(Dataset extract):
++++

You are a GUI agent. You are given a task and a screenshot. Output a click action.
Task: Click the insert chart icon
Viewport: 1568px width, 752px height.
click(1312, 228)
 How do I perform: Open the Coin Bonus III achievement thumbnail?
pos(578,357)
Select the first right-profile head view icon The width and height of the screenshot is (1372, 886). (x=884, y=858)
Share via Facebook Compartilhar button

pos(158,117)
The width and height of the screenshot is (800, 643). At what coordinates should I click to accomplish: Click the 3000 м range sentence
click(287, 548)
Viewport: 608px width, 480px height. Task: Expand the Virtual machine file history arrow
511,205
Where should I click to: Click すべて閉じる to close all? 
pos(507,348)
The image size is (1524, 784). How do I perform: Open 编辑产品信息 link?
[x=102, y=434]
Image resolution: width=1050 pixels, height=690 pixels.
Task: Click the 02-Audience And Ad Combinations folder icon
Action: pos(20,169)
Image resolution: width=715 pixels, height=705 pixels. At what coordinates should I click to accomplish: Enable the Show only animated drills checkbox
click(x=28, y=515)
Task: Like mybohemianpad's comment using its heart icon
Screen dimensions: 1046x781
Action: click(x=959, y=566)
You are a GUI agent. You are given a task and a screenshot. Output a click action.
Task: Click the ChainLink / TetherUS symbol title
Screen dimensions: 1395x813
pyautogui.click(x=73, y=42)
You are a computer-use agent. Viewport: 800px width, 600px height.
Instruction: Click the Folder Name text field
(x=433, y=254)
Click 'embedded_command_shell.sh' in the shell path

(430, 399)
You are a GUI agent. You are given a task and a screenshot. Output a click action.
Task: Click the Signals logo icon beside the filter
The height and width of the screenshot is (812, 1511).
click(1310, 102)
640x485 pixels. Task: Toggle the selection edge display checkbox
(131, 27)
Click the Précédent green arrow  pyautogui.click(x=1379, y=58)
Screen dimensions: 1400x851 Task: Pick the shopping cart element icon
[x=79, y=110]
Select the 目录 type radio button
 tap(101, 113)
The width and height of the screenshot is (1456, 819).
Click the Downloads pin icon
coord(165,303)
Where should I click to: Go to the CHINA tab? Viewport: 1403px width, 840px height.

++++

(Written task): Rewrite all of the material above with every "checkbox" changed to "check box", leaving everything else the same.

(Expected answer):
You are a GUI agent. You are given a task and a screenshot. Output a click action.
Task: Click the insert chart icon
Viewport: 1568px width, 752px height.
click(1312, 228)
 How do I perform: Open the Coin Bonus III achievement thumbnail?
pos(578,357)
Select the first right-profile head view icon The width and height of the screenshot is (1372, 886). (x=884, y=858)
Share via Facebook Compartilhar button

pos(158,117)
The width and height of the screenshot is (800, 643). At what coordinates should I click to accomplish: Click the 3000 м range sentence
click(287, 548)
Viewport: 608px width, 480px height. Task: Expand the Virtual machine file history arrow
511,205
Where should I click to: Click すべて閉じる to close all? 
pos(507,348)
The image size is (1524, 784). How do I perform: Open 编辑产品信息 link?
[x=102, y=434]
Image resolution: width=1050 pixels, height=690 pixels.
Task: Click the 02-Audience And Ad Combinations folder icon
Action: pos(20,169)
Image resolution: width=715 pixels, height=705 pixels. At what coordinates should I click to accomplish: Enable the Show only animated drills check box
click(x=28, y=515)
Task: Like mybohemianpad's comment using its heart icon
Screen dimensions: 1046x781
Action: click(x=959, y=566)
You are a GUI agent. You are given a task and a screenshot. Output a click action.
Task: Click the ChainLink / TetherUS symbol title
Screen dimensions: 1395x813
pyautogui.click(x=73, y=42)
You are a computer-use agent. Viewport: 800px width, 600px height.
Instruction: Click the Folder Name text field
(x=433, y=254)
Click 'embedded_command_shell.sh' in the shell path

(430, 399)
You are a GUI agent. You are given a task and a screenshot. Output a click action.
Task: Click the Signals logo icon beside the filter
The height and width of the screenshot is (812, 1511).
click(1310, 102)
640x485 pixels. Task: Toggle the selection edge display check box
(131, 27)
Click the Précédent green arrow  pyautogui.click(x=1379, y=58)
Screen dimensions: 1400x851 Task: Pick the shopping cart element icon
[x=79, y=110]
Select the 目录 type radio button
 tap(101, 113)
The width and height of the screenshot is (1456, 819).
Click the Downloads pin icon
coord(165,303)
Where should I click to: Go to the CHINA tab? Viewport: 1403px width, 840px height.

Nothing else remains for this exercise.